BEGIN

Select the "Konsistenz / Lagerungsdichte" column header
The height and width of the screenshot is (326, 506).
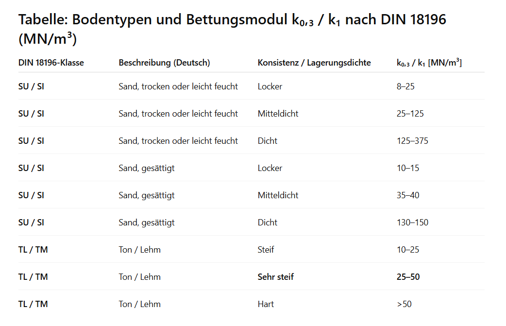pyautogui.click(x=314, y=63)
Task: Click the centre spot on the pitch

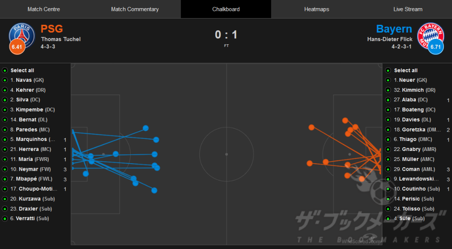Action: tap(226, 155)
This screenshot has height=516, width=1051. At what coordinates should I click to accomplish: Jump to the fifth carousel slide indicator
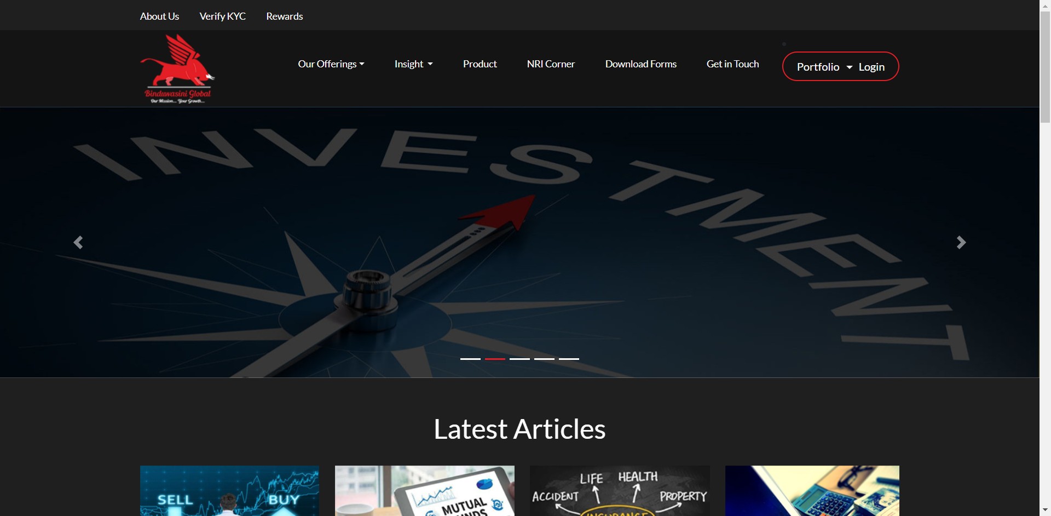(569, 359)
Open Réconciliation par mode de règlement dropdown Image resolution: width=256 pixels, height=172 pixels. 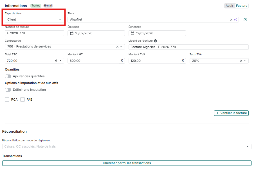point(127,146)
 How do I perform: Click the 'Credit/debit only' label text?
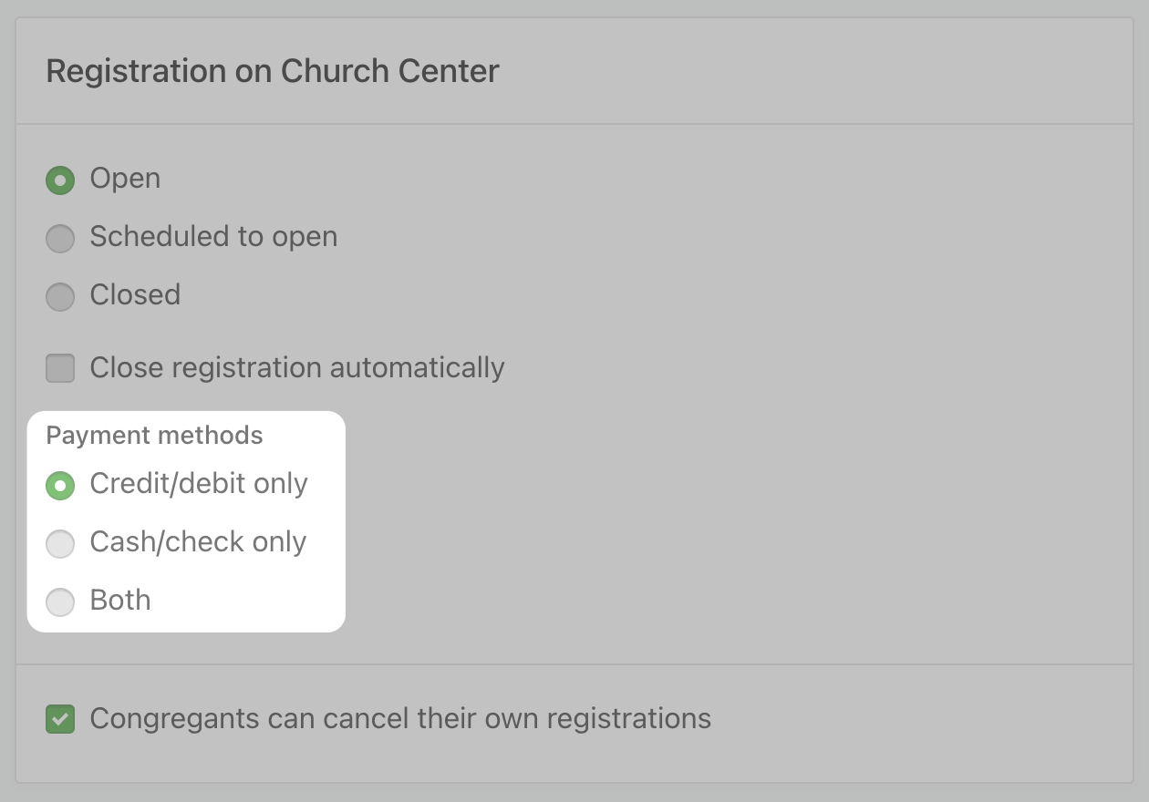[199, 484]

END

Leaving aside every picture, transcribe exactly the lines that run from the one with "How do I perform: Click" to the close of the listing above.

 How do I perform: Click the 'Credit/debit only' label text?
[199, 484]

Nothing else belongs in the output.